I really could go on to reach 99 just to represent the saying, “99 ways to skin a cat”. But I won’t waste your time. I know you can Google it for yourself and find hundreds more advice from every Tom, Dick and Harry out there.

So let me get straight to the point.

With so many ways and advice, how come not everyone gets rich? How come not everyone who reduces their spending get rich? How come not everyone who has an education get rich? How come not everyone who starts a business get rich?

Because it’s not about what you do, it’s about how you do it. Cause while there are 99 ways to skin a cat, if you don’t do it RIGHT — whichever method you have chosen — it won’t bring RESULTS.
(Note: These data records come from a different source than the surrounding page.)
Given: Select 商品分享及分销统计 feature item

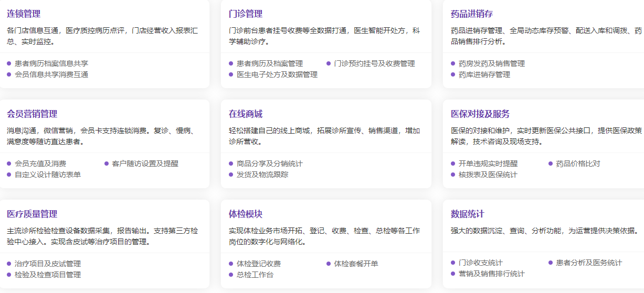Looking at the screenshot, I should (x=269, y=164).
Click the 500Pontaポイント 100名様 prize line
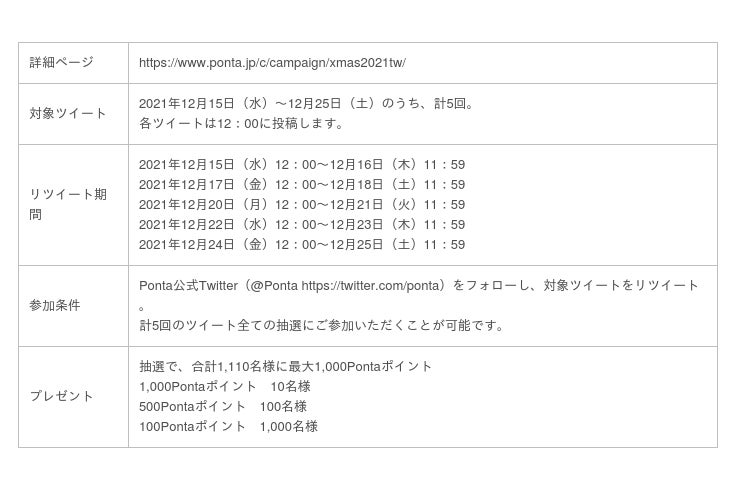 [223, 406]

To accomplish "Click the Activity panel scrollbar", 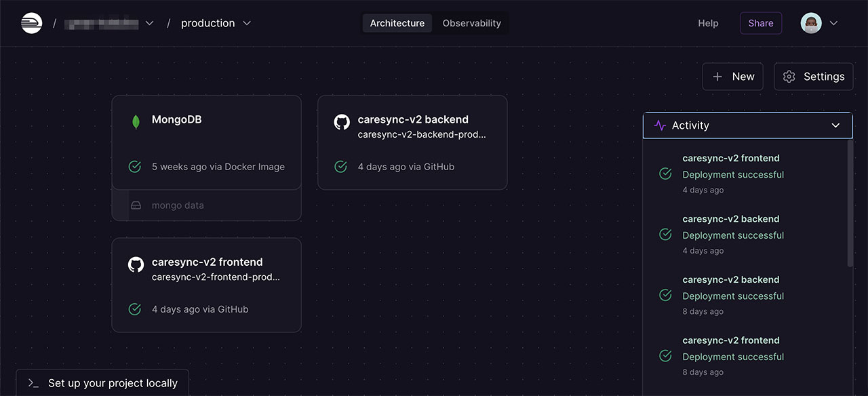I will 850,203.
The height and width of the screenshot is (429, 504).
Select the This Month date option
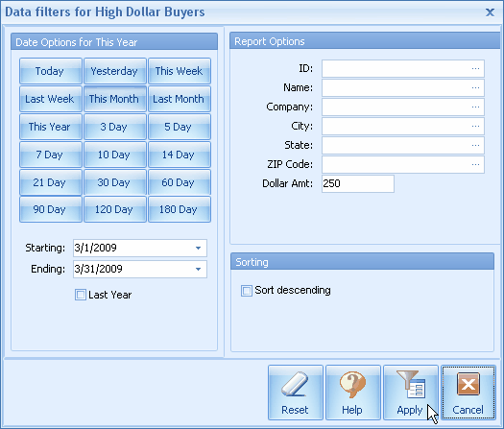(x=115, y=99)
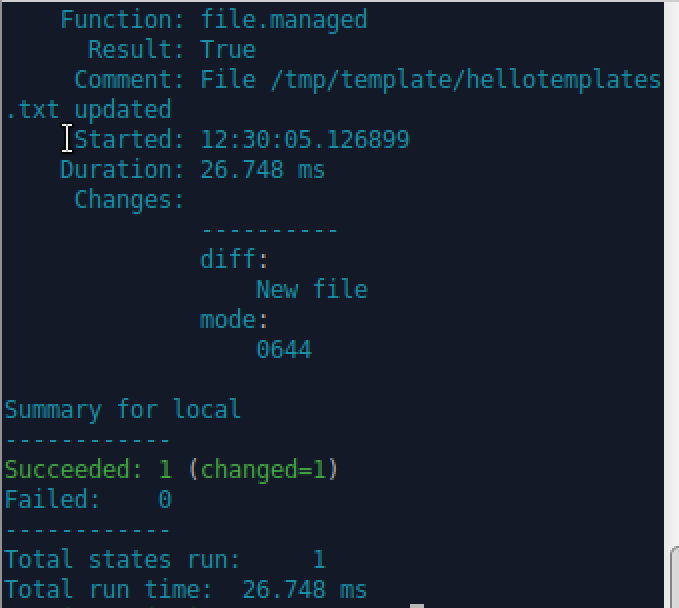
Task: Click the start time '12:30:05.126899'
Action: [305, 140]
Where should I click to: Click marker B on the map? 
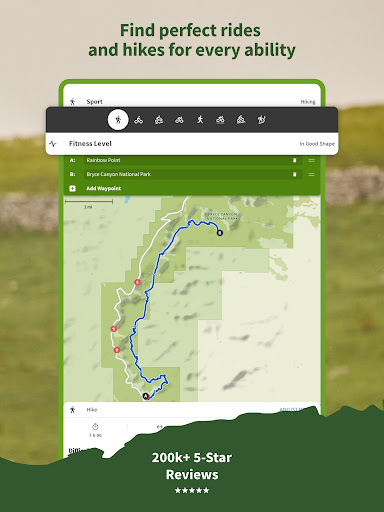219,233
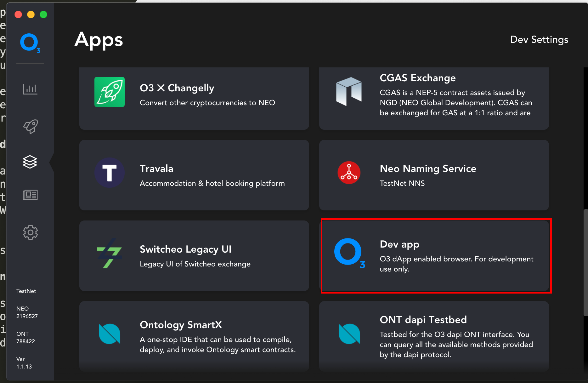Click the Ontology SmartX teal logo

click(109, 334)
So what is the ONE right thing that you need to do to get rich?

Bob Proctor knows. And he wants to tell you that there is a science — a formula — to get rich. It’s about doing certain things in a certain way. And this blueprint has been proven to make anyone get rich across centuries.

So before you waste your time trying out 99 ways blindly, get this one formula that will transform your financial future.

To learn more about the Science of Getting Rich – go to http://fire1612.thesgr.hop.clickbank.net/?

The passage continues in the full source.